>>>
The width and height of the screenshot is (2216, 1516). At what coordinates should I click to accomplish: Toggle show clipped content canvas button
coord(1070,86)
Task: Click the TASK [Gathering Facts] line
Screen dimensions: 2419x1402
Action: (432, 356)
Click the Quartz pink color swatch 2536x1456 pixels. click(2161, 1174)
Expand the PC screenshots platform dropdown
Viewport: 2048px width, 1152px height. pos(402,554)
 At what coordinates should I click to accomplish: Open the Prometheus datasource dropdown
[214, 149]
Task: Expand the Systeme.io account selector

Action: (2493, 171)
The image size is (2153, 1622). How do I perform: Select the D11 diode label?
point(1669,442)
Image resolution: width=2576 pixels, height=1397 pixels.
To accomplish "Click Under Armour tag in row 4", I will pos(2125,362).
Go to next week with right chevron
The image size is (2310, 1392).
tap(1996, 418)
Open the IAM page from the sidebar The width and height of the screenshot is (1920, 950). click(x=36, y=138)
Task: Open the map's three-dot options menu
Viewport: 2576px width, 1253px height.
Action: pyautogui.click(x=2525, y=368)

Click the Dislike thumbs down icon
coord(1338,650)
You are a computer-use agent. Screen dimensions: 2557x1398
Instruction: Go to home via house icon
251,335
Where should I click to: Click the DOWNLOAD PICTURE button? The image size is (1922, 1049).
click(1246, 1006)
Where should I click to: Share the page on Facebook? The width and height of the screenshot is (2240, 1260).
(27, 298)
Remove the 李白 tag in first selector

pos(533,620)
<<<
A line belongs in the answer if it contains the word "pixels"; please copy each such line from the material.

Click the Quartz pink color swatch 2536x1456 pixels. click(2161, 1174)
Image resolution: width=2576 pixels, height=1397 pixels.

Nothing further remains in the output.